What the exercise asks:
In the entries that follow, find the line containing "The height and width of the screenshot is (400, 442)." and the line containing "the 80% Coincidencia", then copy exactly everything from the first through the second except the pictures.

Extracted entries:
------------------------------------
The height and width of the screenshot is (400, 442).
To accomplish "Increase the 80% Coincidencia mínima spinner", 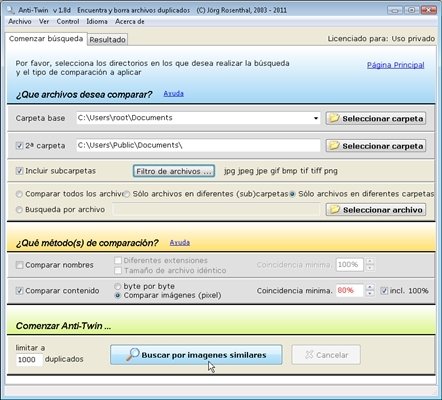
------------------------------------
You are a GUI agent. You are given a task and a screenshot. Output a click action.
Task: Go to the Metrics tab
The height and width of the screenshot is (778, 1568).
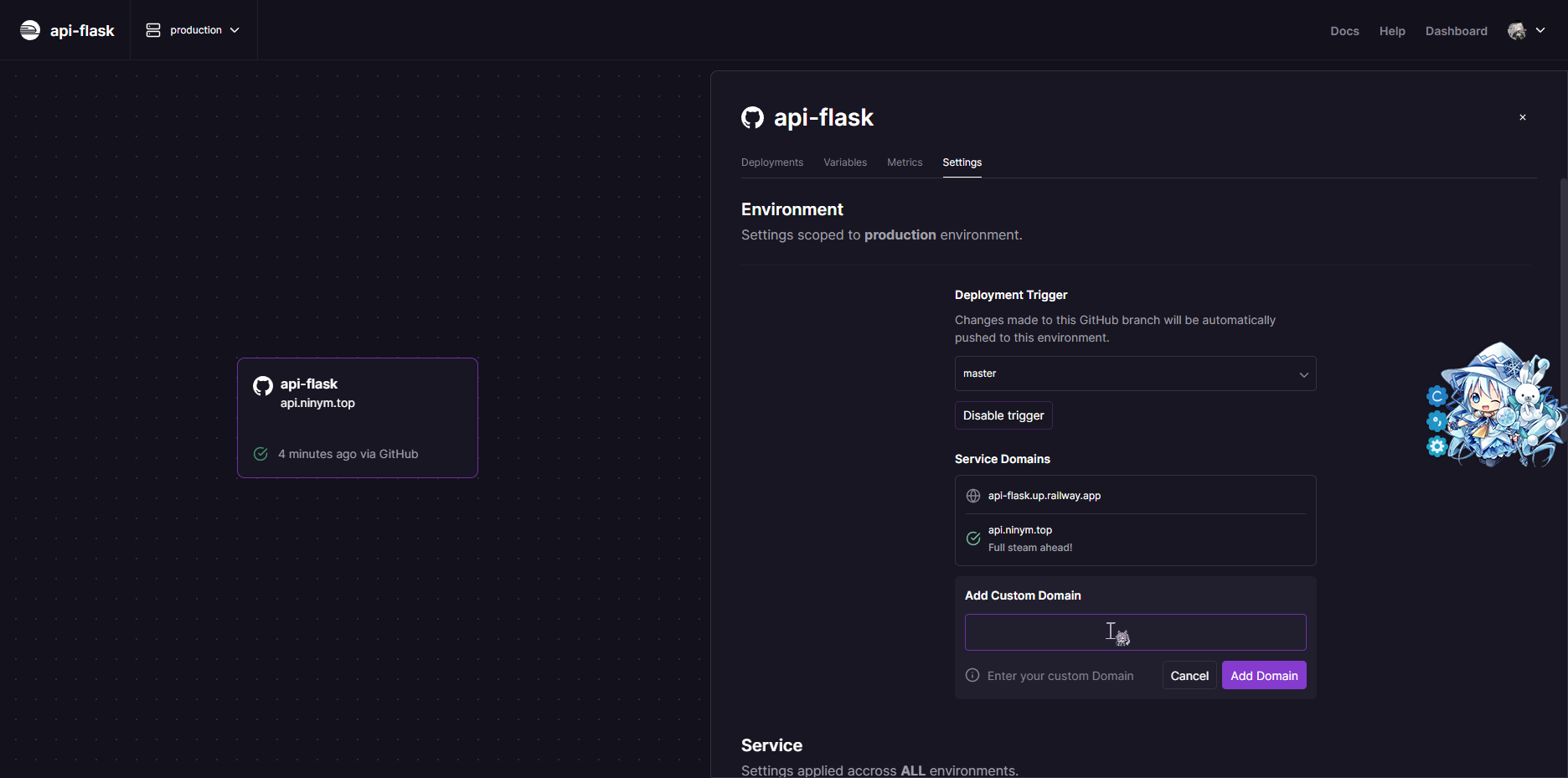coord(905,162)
------------------------------------
Exercise output:
The height and width of the screenshot is (400, 442).
To accomplish "Increase the 80% Coincidencia mínima spinner", 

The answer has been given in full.